Die Rücktritts-Erklärung von Martin Winterkorn im Wortlaut:
„Ich bin bestürzt über das, was in den vergangenen Tagen geschehen ist. Vor allem bin ich fassungslos, dass Verfehlungen dieser Tragweite im Volkswagen Konzern möglich waren.
Als Vorstandsvorsitzender übernehme ich die Verantwortung für die bekannt gewordenen Unregelmäßigkeiten bei Dieselmotoren und habe daher den Aufsichtsrat gebeten, mit mir eine Vereinbarung zur Beendigung meiner Funktion als Vorstandsvorsitzender des Volkswagen Konzerns zu treffen. Ich tue dies im Interesse des Unternehmens, obwohl ich mir keines Fehlverhaltens bewusst bin.
Volkswagen braucht einen Neuanfang – auch personell. Mit meinem Rücktritt mache ich den Weg dafür frei.
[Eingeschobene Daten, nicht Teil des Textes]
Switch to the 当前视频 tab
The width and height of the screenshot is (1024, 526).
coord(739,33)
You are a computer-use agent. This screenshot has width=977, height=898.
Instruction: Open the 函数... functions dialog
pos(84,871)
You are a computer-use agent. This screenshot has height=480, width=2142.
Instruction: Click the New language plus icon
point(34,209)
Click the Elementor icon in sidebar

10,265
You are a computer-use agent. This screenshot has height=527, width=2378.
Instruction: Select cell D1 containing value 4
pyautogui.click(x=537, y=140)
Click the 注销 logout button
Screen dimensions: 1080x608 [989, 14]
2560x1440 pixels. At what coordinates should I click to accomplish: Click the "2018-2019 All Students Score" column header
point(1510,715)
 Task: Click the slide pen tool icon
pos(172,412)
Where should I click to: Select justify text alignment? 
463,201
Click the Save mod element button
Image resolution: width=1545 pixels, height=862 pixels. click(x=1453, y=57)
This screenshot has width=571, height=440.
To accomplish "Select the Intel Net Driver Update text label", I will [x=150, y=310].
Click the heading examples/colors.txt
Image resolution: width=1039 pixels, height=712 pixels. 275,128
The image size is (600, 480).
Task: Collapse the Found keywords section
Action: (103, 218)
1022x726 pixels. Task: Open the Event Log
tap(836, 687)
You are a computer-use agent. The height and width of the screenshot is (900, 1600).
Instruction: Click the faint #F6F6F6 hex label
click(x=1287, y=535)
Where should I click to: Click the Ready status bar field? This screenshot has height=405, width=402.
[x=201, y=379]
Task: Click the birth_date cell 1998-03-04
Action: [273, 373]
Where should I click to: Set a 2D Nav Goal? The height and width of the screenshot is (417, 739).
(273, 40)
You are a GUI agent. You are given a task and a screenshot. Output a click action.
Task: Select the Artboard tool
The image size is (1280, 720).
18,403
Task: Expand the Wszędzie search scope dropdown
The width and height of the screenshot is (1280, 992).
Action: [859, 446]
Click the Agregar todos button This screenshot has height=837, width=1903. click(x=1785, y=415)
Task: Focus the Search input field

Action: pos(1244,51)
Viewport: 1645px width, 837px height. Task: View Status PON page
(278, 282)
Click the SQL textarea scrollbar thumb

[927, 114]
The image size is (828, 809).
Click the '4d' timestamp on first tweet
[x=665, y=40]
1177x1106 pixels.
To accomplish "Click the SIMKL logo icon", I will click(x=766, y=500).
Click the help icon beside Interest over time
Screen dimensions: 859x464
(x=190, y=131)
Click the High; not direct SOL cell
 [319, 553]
Mein Antrieb war es immer, dem Unternehmen, vor allem unseren Kunden und Mitarbeitern zu dienen. Volkswagen war, ist und bleibt mein Leben.
Der eingeschlagene Weg der Aufklärung und Transparenz muss weitergehen. Nur so kann wieder Vertrauen entstehen. Ich bin überzeugt, dass der Volkswagen Konzern und seine Mannschaft diese schwere Krise bewältigen werden.“
Wie es jetzt weitergeht
Über Nachfolger für Martin Winterkorn soll nicht vor kommendem Freitag entschieden werden, teilte die Führung des Volkswagen-Aufsichtsrats gestern nach einer Krisensitzung mit. Berichten zufolge sollen sowohl Porsche-Chef Matthias Müller als auch der neue VW-Markenchef Herbert Diess in der engeren Wahl sein. Die Konzern-Kontrolleure erklärten zudem, dass in den kommenden Tagen mit weiteren personellen Konsequenzen zu rechnen sei.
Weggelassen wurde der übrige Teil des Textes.